Tierra Bonita is a census-designated place (CDP) in Cameron County, Texas, United States. The population was 179 at the 2020 census. It is part of the Brownsville-Harlingen Metropolitan Statistical Area.

==Geography==
Tierra Bonita is located in northwestern Cameron County at (26.267226, -97.823184), on the northern border of the town of Santa Rosa. It is 12 mi northwest of the center of Harlingen.

According to the United States Census Bureau, the CDP has a total area of 2.35 km2, all land.

==Demographics==

Tierra Bonita first appeared as a census designated place in the 2000 U.S. census.

Historical population
| Census | Pop. | Note | %± |
| 2000 | 160 |  | — |
| 2010 | 141 |  | −11.9% |
| 2020 | 179 |  | 27.0% |
U.S. Decennial Census 1850–1900 1910 1920 1930 1940 1950 1960 1970 1980 1990 2000 2010 2020

===2020 census===

Tierra Bonita CDP, Texas – Racial and ethnic composition Note: the US Census treats Hispanic/Latino as an ethnic category. This table excludes Latinos from the racial categories and assigns them to a separate category. Hispanics/Latinos may be of any race.
| Race / Ethnicity (NH = Non-Hispanic) | Pop 2000 | Pop 2010 | Pop 2020 | % 2000 | % 2010 | % 2020 |
|---|---|---|---|---|---|---|
| White alone (NH) | 7 | 6 | 3 | 4.38% | 4.26% | 1.68% |
| Black or African American alone (NH) | 0 | 0 | 0 | 0.00% | 0.00% | 0.00% |
| Native American or Alaska Native alone (NH) | 1 | 0 | 0 | 0.63% | 0.00% | 0.00% |
| Asian alone (NH) | 0 | 0 | 1 | 0.00% | 0.00% | 0.56% |
| Native Hawaiian or Pacific Islander alone (NH) | 0 | 0 | 0 | 0.00% | 0.00% | 0.00% |
| Other race alone (NH) | 0 | 0 | 0 | 0.00% | 0.00% | 0.00% |
| Mixed race or Multiracial (NH) | 0 | 0 | 2 | 0.00% | 0.00% | 1.12% |
| Hispanic or Latino (any race) | 152 | 135 | 173 | 95.00% | 95.74% | 96.65% |
| Total | 160 | 141 | 179 | 100.00% | 100.00% | 100.00% |

As of the census of 2000, there were 160 people, 40 households, and 34 families residing in the CDP. The population density was 155.2 PD/sqmi. There were 41 housing units at an average density of 39.8 /sqmi. The racial makeup of the CDP was 78.12% White, 0.62% Native American, 18.75% from other races, and 2.50% from two or more races. Hispanic or Latino of any race were 95.00% of the population.

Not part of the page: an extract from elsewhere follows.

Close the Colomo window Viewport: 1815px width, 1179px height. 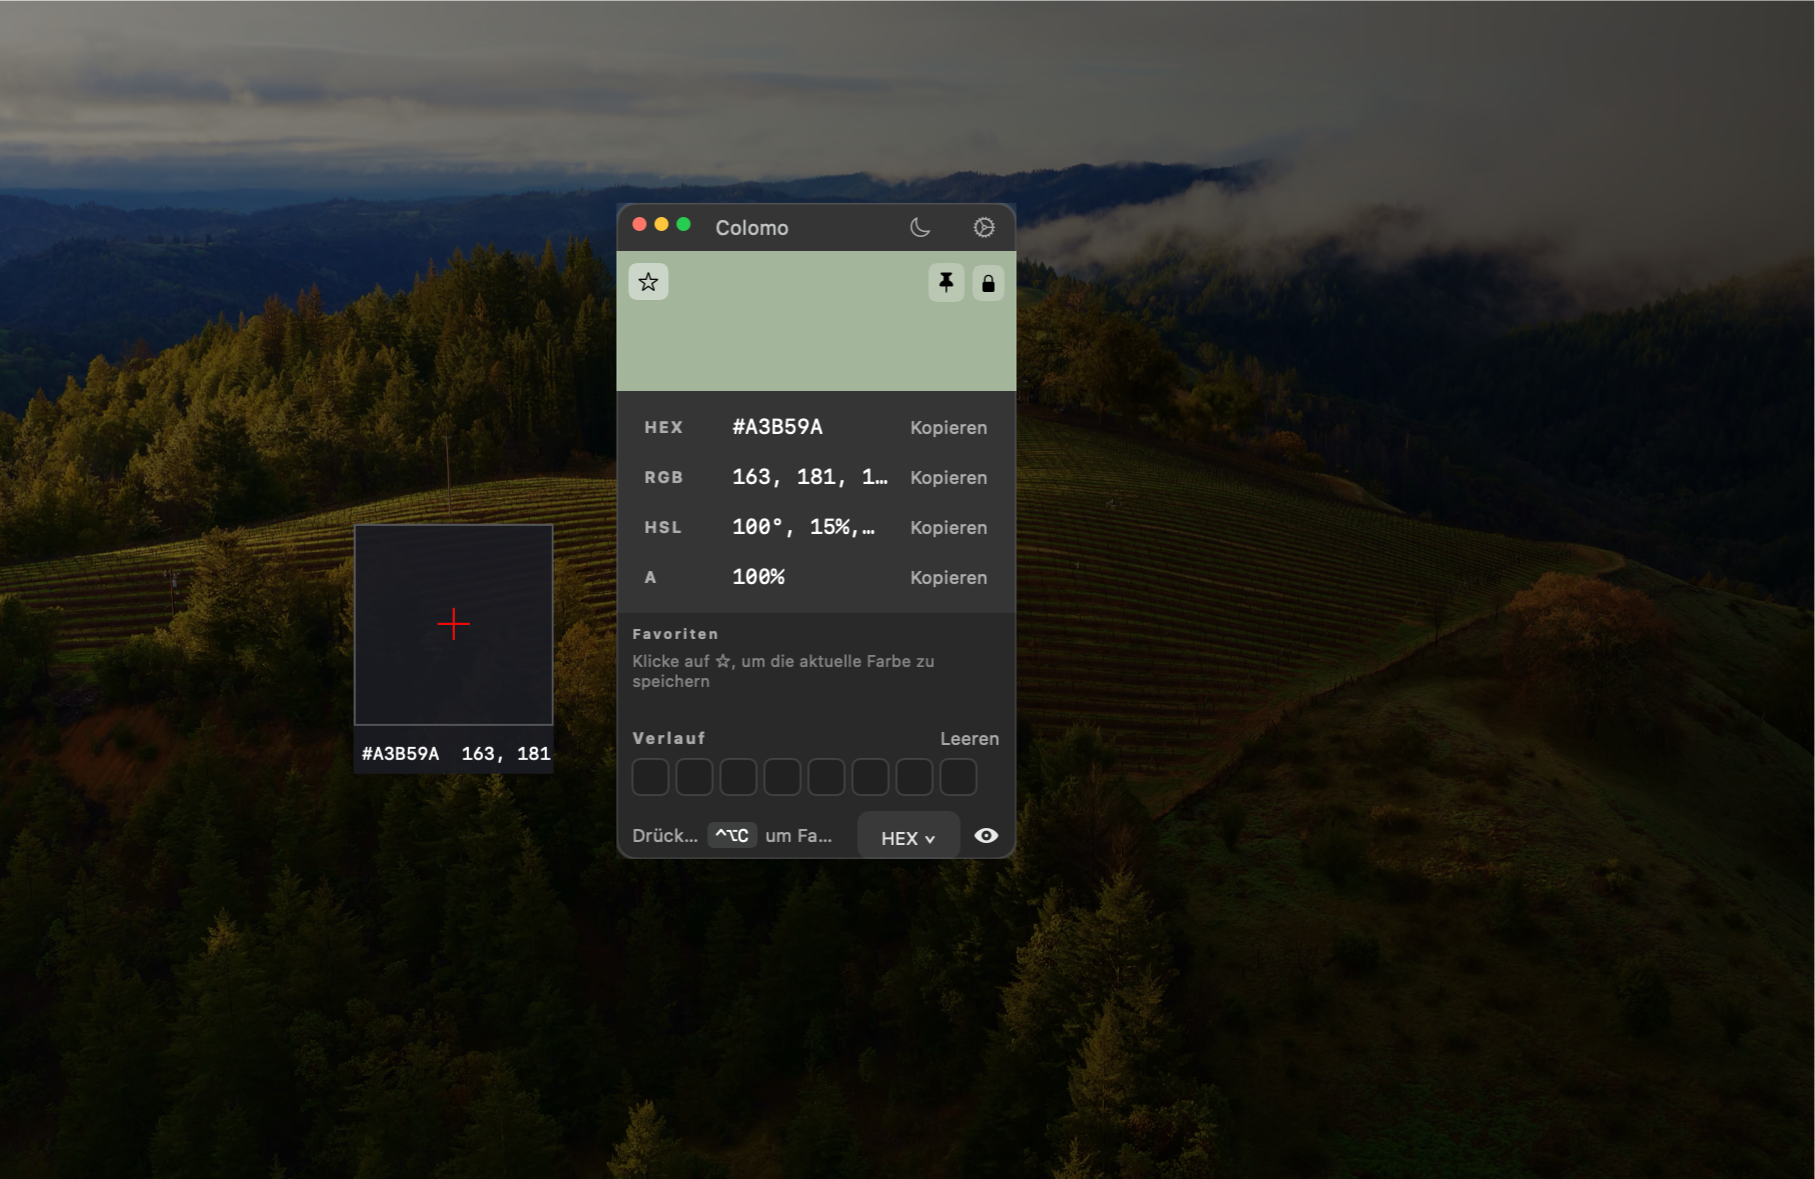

There were 40 households, out of which 52.5% had children under the age of 18 living with them, 70.0% were married couples living together, 15.0% had a female householder with no husband present, and 15.0% were non-families. 15.0% of all households were made up of individuals, and none had someone living alone who was 65 years of age or older. The average household size was 4.00 and the average family size was 4.50.

In the CDP, the population was spread out, with 35.0% under the age of 18, 16.9% from 18 to 24, 25.0% from 25 to 44, 15.6% from 45 to 64, and 7.5% who were 65 years of age or older. The median age was 24 years. For every 100 females, there were 95.1 males. For every 100 females age 18 and over, there were 96.2 males.

The median income for a household in the CDP was $30,179, and the median income for a family was $30,179. Males had a median income of $17,000 versus $29,583 for females. The per capita income for the CDP was $9,377. About 23.1% of families and 27.2% of the population were below the poverty line, including 46.3% of those under the age of eighteen and none of those 65 or over.

==Education==
Tierra Bonita is served by the Santa Rosa Independent School District.

In addition, South Texas Independent School District operates magnet schools that serve the community.